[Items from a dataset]
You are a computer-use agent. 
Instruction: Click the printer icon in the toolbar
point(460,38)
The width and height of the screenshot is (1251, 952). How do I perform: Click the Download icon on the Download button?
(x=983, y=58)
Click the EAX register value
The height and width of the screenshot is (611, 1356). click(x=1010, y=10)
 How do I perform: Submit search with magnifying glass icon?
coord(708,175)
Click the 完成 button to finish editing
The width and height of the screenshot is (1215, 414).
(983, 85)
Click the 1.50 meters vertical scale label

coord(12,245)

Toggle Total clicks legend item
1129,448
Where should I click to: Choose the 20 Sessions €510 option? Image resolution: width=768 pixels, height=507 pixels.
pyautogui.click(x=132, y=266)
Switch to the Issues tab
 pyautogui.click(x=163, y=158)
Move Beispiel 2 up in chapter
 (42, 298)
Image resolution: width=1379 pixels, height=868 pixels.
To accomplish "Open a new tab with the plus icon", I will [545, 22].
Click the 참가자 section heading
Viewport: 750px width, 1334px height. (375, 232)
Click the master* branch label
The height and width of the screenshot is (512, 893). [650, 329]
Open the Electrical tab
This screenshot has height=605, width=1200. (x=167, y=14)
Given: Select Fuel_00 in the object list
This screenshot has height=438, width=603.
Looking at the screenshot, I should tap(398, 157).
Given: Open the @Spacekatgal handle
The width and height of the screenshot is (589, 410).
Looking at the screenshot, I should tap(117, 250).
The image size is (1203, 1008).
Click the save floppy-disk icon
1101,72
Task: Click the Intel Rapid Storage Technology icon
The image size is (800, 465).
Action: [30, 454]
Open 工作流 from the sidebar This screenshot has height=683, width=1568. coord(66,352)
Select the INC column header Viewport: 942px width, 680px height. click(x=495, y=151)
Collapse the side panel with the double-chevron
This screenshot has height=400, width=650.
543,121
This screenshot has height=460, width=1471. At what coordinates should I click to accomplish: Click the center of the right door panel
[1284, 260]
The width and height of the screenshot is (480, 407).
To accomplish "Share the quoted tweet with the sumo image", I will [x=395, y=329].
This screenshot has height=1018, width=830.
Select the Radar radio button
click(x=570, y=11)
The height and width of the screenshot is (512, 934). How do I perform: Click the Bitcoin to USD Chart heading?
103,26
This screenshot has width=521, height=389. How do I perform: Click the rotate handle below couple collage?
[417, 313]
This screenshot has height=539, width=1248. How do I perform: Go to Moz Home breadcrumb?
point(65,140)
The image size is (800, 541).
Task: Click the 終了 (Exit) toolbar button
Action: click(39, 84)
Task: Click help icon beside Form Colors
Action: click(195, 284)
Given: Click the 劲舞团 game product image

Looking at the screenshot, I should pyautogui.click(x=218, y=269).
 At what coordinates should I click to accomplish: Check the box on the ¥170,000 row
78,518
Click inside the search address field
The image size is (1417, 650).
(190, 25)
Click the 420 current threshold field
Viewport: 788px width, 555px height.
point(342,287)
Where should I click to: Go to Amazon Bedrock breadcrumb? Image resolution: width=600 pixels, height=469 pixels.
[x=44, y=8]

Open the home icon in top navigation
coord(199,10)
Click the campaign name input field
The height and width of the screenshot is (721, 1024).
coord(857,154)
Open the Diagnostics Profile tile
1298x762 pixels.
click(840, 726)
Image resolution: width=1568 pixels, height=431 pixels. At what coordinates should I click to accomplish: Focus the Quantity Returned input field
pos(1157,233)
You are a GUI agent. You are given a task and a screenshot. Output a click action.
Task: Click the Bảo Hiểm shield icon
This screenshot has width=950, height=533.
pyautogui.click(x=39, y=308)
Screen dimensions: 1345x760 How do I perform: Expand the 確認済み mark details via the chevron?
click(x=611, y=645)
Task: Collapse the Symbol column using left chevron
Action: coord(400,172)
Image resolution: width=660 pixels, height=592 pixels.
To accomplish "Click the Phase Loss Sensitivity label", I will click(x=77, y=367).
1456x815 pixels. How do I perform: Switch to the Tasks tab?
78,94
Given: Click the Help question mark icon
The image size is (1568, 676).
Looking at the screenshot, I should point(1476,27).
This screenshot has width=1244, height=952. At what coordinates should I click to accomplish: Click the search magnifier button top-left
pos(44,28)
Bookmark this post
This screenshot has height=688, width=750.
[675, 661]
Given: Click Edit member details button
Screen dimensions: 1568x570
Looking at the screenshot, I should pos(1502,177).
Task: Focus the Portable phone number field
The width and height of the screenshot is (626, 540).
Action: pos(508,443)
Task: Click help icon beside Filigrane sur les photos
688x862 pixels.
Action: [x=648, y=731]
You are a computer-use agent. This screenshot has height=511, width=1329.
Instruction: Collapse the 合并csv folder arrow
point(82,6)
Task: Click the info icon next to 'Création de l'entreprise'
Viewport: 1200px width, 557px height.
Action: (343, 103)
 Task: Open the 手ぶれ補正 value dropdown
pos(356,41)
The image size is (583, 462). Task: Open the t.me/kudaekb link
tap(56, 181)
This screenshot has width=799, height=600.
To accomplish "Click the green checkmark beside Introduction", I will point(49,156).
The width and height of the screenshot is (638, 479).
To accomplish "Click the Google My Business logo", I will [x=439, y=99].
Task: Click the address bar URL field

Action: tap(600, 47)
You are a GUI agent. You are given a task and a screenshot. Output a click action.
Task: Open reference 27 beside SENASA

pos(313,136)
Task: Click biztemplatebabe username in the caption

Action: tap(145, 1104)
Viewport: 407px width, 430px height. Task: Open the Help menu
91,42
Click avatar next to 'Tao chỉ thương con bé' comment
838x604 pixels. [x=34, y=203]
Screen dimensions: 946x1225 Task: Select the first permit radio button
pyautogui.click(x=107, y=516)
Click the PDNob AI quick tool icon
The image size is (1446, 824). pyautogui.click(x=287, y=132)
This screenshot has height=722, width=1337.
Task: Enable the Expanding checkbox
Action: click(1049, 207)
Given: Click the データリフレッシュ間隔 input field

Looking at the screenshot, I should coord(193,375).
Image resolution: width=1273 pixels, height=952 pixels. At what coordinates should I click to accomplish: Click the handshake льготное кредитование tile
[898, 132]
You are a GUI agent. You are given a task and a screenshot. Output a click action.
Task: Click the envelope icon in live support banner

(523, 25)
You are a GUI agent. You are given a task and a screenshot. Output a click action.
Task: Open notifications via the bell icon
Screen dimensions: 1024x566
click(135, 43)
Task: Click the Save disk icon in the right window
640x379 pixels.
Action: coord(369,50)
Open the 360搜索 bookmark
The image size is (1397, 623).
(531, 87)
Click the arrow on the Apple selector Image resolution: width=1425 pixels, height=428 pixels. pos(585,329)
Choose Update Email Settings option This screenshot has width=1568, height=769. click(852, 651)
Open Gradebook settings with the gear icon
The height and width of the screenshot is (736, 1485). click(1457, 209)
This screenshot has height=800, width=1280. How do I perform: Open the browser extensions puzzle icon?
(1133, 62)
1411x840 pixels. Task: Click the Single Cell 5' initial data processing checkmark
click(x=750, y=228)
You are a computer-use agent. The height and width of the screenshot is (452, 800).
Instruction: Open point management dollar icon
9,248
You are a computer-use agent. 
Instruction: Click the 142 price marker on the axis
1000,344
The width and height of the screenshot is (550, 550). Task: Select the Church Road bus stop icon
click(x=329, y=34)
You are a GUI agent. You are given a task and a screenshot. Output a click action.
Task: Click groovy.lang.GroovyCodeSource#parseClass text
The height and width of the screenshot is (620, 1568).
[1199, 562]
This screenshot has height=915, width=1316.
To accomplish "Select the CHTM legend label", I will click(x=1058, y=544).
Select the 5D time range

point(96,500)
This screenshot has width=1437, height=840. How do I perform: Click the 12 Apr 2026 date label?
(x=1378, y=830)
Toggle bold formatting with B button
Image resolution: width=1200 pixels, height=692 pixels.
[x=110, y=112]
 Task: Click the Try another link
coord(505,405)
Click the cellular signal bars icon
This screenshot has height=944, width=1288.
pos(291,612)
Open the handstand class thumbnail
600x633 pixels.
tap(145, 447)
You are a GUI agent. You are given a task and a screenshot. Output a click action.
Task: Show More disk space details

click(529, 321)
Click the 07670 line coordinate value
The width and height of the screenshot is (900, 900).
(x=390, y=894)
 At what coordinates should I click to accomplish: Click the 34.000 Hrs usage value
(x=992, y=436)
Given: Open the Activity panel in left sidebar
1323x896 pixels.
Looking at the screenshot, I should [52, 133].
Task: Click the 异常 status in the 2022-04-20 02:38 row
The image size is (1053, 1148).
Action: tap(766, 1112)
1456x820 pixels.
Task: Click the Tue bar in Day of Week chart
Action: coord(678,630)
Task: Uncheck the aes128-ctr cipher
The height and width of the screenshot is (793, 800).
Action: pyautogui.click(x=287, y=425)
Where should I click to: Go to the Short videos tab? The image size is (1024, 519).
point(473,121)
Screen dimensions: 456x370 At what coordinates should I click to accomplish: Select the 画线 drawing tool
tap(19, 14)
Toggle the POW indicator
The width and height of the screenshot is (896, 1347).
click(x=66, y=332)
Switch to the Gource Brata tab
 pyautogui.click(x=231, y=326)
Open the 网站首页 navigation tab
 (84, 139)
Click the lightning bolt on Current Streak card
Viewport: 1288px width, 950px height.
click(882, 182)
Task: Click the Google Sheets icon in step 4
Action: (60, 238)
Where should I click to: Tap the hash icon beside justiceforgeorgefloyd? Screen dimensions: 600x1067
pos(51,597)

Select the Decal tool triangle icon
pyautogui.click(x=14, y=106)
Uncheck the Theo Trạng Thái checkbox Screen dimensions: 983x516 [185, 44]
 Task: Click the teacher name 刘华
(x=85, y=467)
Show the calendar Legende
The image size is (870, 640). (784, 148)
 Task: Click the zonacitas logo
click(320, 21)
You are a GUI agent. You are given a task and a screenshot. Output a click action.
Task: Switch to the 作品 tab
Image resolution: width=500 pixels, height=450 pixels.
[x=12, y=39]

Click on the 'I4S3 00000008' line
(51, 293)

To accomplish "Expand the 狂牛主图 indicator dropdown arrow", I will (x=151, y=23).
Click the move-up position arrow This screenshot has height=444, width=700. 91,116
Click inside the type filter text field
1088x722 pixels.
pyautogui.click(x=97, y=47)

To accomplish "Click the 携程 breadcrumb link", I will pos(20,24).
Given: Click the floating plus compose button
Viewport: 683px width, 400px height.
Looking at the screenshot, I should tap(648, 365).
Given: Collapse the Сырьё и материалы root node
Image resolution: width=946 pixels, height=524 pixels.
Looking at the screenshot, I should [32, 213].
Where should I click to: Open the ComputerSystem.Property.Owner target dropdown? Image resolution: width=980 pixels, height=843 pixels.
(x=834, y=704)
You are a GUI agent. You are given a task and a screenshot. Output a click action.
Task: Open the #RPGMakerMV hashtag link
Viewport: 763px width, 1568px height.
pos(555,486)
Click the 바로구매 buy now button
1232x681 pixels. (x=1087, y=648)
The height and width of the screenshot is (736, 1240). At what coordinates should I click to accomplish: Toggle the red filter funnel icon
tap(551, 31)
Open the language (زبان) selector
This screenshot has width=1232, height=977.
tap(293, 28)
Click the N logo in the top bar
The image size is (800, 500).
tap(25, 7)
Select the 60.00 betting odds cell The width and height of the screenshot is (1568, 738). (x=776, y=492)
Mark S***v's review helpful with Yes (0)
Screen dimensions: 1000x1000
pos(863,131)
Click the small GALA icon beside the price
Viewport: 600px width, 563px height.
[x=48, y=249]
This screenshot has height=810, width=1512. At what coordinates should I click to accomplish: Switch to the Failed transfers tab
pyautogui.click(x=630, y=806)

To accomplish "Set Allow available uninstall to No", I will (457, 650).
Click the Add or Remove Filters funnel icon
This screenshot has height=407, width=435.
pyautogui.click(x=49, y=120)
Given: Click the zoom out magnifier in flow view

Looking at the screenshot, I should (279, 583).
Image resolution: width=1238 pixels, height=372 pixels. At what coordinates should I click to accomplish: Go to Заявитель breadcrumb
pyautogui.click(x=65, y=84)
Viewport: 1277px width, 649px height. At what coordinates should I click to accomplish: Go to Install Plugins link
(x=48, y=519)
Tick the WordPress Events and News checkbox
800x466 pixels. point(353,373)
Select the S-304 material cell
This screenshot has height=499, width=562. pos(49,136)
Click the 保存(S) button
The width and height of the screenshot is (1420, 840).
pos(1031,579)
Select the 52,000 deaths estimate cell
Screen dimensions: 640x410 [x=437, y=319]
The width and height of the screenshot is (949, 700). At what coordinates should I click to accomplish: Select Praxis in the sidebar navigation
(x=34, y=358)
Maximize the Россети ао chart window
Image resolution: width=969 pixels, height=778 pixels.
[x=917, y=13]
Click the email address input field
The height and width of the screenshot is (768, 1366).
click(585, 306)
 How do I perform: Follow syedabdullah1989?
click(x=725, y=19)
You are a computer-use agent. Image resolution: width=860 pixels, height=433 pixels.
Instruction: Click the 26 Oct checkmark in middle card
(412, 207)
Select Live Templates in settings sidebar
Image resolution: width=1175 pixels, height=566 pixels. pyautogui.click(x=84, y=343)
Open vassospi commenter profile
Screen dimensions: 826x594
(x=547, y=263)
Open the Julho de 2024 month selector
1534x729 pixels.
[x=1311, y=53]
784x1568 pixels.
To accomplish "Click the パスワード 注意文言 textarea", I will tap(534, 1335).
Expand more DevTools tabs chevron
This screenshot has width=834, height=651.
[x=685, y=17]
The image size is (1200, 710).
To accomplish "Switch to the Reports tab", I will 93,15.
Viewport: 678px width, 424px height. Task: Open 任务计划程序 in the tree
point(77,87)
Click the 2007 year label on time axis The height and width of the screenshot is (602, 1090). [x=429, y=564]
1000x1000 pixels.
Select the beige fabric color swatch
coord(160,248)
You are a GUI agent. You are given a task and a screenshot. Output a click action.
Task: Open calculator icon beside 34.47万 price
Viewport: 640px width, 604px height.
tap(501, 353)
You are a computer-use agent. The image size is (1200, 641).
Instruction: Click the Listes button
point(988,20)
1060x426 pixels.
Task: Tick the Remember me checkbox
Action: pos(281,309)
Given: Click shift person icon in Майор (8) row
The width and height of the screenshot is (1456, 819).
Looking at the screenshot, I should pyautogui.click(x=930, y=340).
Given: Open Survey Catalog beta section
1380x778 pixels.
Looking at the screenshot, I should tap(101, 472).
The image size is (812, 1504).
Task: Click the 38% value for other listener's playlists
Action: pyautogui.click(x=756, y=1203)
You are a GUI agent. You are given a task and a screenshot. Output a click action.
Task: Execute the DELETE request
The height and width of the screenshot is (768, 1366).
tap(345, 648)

How to complete this task —
Return only the number of lines above in which the string "plus" occurs.

Task response —
2